Initial human PET studies with [18F]PR04.MZ for quantification of striatal and extrastriatal dopamine transporters

Objectives The dopamine transporter (DAT) is considered to be a valuable target for preclinical detection of neurodegenerative diseases and its availability correlates with striatal dopamine concentration and clinical severity of Parkinson’s disease. Herein we report initial human PET studies with [18F]PR04.MZ, a high affine and selective DAT ligand for quantification of dopamine transporters.

Methods 3 Healthy male subjects (mean age 47 a) underwent a dynamic PET scan (Siemens mCT) for a duration of 2 h after bolus injection of 165 ± 15 MBq (mean ± SD) [18F]PR04.MZ. Data analysis using noninvasive SRTM method and cerebellum as reference was performed for estimation of binding potential in different brain regions.

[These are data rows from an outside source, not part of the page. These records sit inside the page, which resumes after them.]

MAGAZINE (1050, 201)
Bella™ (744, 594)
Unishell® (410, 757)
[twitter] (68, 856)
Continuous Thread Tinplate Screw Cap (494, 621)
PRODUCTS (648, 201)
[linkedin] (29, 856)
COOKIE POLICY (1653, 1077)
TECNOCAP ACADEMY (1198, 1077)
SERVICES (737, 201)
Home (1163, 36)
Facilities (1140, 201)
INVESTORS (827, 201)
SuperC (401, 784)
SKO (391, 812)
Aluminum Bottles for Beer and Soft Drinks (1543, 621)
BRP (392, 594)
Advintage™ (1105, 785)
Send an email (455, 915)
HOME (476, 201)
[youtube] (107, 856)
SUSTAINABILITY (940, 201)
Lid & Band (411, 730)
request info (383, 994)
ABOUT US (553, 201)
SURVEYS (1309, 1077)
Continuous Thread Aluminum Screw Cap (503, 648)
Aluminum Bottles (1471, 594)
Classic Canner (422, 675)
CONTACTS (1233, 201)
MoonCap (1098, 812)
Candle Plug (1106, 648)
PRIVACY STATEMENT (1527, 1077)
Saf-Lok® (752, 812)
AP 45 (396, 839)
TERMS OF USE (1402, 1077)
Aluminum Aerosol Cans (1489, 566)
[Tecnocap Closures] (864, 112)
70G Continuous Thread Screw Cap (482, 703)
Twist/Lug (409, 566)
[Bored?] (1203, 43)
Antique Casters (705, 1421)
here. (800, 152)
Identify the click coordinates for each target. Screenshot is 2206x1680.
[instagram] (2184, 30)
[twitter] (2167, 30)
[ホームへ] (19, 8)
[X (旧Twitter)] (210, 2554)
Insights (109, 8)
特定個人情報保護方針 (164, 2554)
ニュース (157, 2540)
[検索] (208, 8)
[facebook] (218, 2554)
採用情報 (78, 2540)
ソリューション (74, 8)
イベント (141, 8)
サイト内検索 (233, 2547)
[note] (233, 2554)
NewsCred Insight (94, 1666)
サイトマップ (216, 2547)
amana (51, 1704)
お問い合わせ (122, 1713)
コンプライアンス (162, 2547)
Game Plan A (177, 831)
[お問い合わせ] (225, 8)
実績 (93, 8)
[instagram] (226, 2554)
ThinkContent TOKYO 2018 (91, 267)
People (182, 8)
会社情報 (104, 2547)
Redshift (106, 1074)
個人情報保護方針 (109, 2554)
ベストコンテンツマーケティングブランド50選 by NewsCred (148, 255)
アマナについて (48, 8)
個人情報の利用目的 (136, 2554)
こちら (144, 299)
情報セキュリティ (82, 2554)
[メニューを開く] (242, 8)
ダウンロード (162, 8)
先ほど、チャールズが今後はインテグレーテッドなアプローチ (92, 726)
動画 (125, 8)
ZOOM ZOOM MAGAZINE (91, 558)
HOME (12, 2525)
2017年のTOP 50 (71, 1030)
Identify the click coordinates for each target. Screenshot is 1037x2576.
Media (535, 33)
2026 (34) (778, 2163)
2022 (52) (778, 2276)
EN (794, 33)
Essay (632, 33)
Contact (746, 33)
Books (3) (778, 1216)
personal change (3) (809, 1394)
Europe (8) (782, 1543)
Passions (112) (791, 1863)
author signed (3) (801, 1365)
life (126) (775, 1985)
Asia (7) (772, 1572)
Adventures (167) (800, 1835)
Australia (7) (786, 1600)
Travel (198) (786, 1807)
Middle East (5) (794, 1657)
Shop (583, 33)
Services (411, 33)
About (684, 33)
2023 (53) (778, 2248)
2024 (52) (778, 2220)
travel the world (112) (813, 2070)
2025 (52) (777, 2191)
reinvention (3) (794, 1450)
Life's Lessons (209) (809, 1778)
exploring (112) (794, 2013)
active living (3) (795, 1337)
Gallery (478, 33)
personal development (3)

Results Highest tracer uptake was observed in putamen and caudate nucleus after 25 minutes followed by slow washout. Tissue-to-cerebellum ratio in putamen, caudate nucleus and midbrain region reached a maximum of about 23.5, 21.5 and 5 after 75, 70 and 45 minutes, respectively and remained nearly constant till end of scan. BPnd determined using SRTM method were 16 ± 0.3, 14 ± 1.5 and 2.6 ± 0.3 (mean ± SD), respectively. Main excretion pathways were urinary and gastrointestinal elimination as determined by whole-body scan 2 h after injection and bone uptake of 18F-fluoride as main metabolite was observed.

Conclusions [18F]PR04.MZ showed a relatively fast kinetic and very high specific uptake in DAT rich regions in the human brain and seems to be a promising tool for striatal and extrastriatal DAT quantification. Although it has been shown that noninvasive SRTM may be applied for data analysis this still has to be proved by comparison with invasive methods and is part of current studies.